### PROBLEM DESCRIPTION
Could you transcribe every record below exactly, leaving out the pictures?

### GIVEN INFORMATION
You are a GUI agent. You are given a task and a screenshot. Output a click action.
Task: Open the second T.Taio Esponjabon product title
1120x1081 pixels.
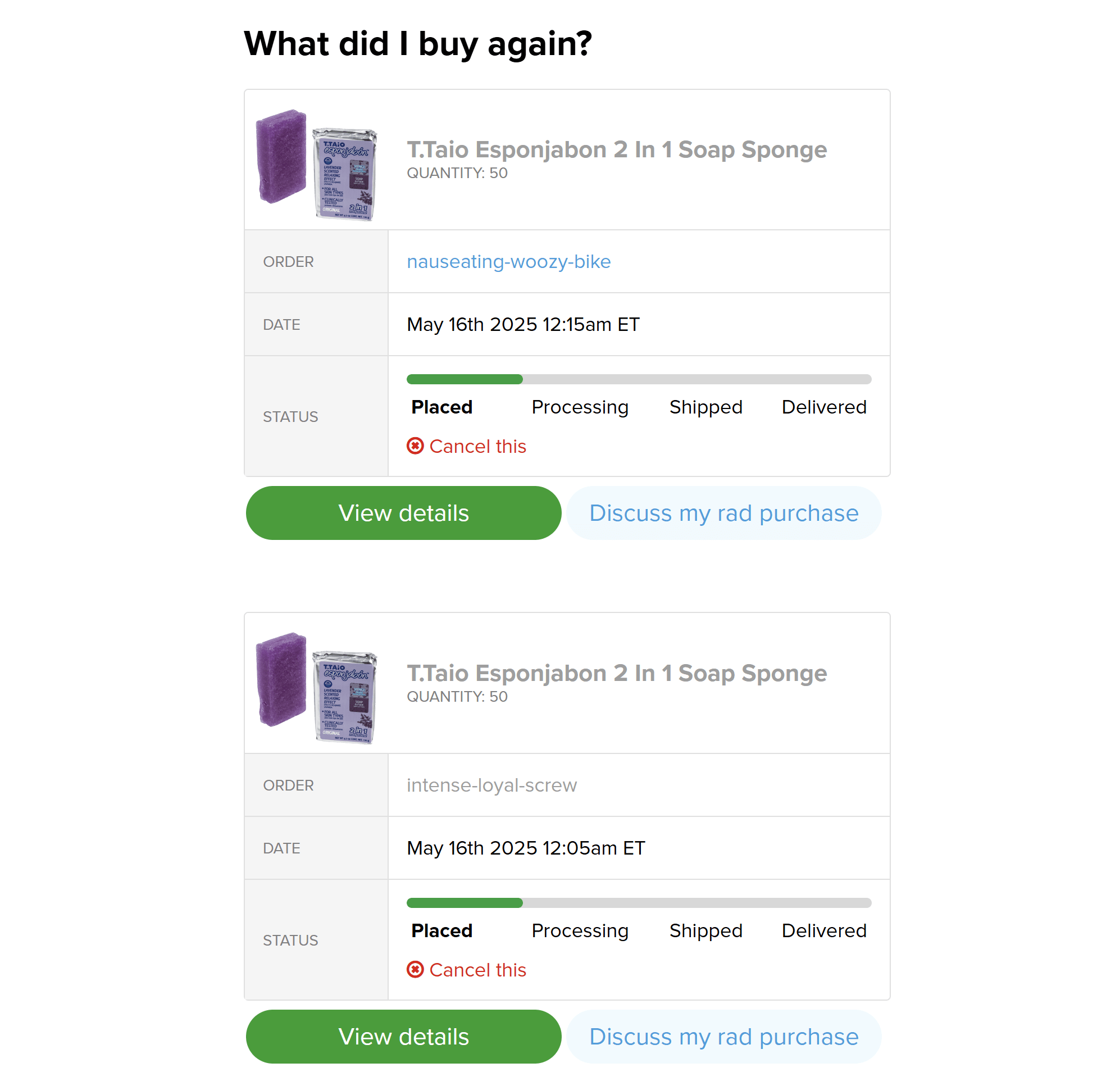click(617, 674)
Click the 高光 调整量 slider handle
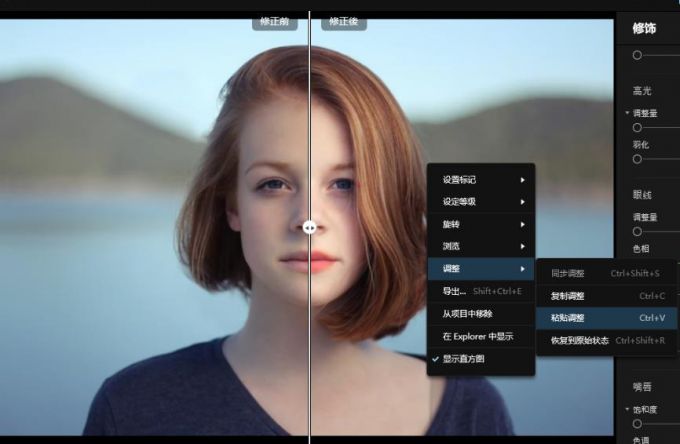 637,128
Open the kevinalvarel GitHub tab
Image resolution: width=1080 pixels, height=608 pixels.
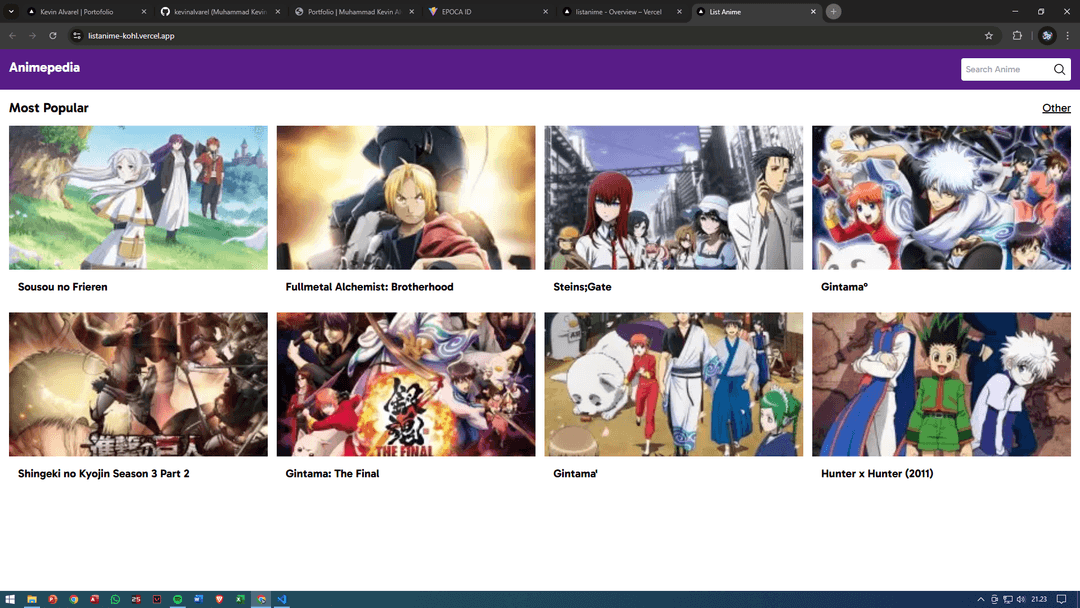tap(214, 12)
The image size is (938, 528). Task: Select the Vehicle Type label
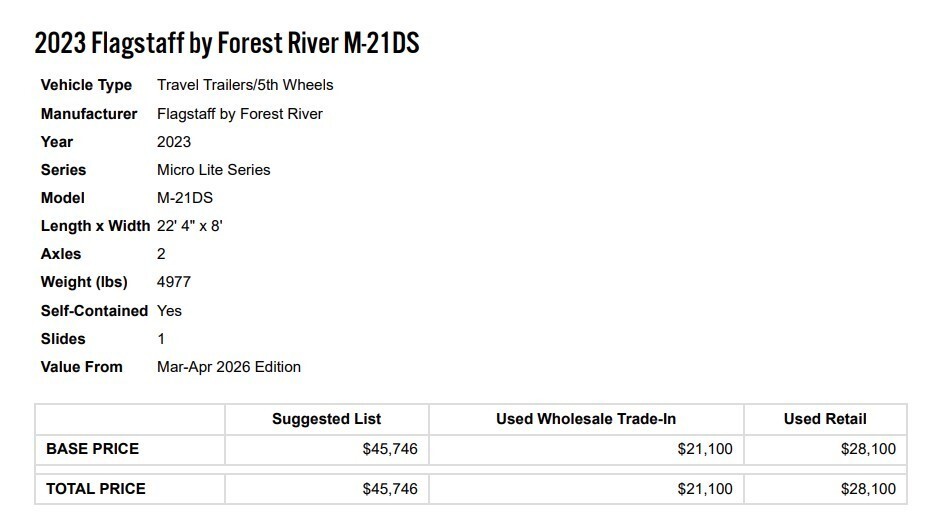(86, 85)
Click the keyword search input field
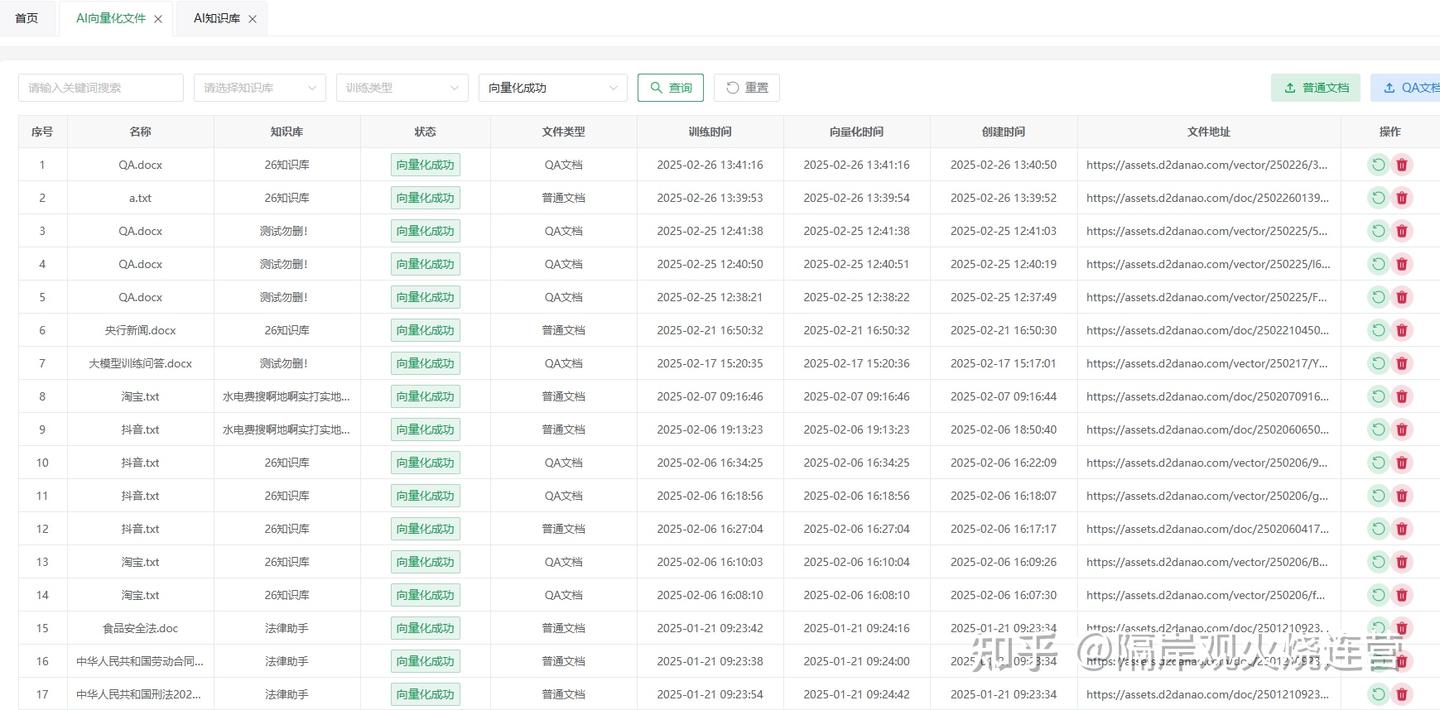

### RESPONSE TO THIS EXERCISE
You are a GUI agent. You are given a task and a screenshot. Output a click action.
Task: Open the second T.Taio Esponjabon product title
1120x1081 pixels.
click(617, 674)
Click the 高光 调整量 slider handle
 637,128
Open the kevinalvarel GitHub tab
Image resolution: width=1080 pixels, height=608 pixels.
tap(214, 12)
The image size is (938, 528). Task: Select the Vehicle Type label
(86, 85)
Click the keyword search input field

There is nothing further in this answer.